Task details » Write out, word for word, every line in the data below from the one containing "You are a computer-use agent." to the one containing "Instruction: Click the Receptions row label", both of them included.
*** Opening of Information ***
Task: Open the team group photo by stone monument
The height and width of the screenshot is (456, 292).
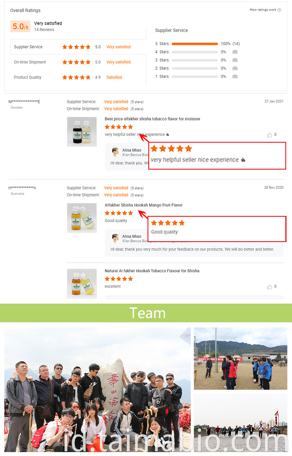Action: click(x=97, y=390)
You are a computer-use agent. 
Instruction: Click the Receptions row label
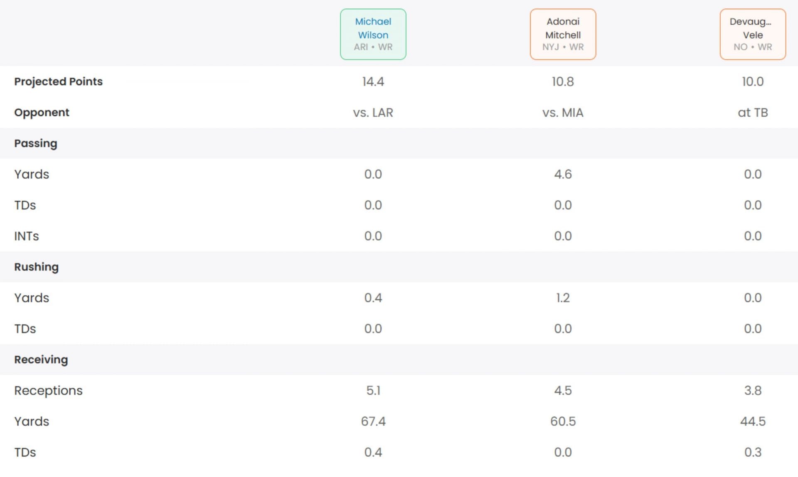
*** Close of Information ***
*** Opening of Information ***
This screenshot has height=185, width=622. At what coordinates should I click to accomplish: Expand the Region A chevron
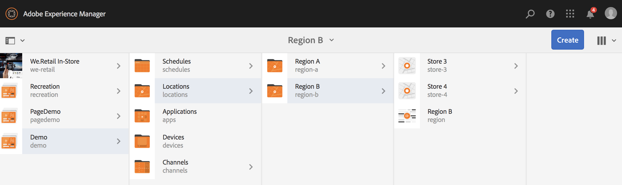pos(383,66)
*** Close of Information ***
Answer to this task »
You are a computer-use agent. 
Instruction: Click the Receptions row label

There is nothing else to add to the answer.